Supplied data >>
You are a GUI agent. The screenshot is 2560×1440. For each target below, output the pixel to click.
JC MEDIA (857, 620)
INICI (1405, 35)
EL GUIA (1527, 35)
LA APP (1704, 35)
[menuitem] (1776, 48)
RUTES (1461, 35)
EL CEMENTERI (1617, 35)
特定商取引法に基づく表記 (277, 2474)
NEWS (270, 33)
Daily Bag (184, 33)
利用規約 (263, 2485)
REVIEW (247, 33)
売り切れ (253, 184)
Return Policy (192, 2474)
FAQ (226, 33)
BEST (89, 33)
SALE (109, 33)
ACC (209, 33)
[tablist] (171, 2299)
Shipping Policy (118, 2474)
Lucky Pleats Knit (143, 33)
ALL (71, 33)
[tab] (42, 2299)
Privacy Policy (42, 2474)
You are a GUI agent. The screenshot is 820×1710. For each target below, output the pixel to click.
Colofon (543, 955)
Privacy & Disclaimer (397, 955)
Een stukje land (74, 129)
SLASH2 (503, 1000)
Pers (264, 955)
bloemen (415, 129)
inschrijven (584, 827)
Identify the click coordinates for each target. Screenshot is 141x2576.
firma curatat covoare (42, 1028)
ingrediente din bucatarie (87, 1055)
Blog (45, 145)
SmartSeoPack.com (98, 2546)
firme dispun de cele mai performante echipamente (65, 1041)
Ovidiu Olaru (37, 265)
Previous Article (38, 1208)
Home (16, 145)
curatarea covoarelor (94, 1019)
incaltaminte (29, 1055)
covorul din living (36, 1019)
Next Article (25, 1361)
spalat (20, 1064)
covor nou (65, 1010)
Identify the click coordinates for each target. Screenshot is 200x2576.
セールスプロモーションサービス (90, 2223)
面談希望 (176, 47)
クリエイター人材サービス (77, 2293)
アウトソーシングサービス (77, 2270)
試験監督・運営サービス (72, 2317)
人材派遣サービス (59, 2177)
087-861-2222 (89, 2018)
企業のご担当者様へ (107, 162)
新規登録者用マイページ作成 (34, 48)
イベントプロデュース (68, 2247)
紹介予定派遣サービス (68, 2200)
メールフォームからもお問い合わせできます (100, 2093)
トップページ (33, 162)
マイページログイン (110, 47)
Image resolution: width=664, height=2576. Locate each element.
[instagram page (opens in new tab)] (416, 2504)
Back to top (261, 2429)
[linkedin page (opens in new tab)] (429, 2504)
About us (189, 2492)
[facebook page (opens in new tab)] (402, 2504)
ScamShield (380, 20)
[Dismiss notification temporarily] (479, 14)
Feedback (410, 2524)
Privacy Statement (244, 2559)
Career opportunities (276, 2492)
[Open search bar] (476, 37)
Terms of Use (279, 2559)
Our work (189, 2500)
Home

What the exercise asks >>
Give only the number of lines in the material above that hold the word "opens".

Task response >>
3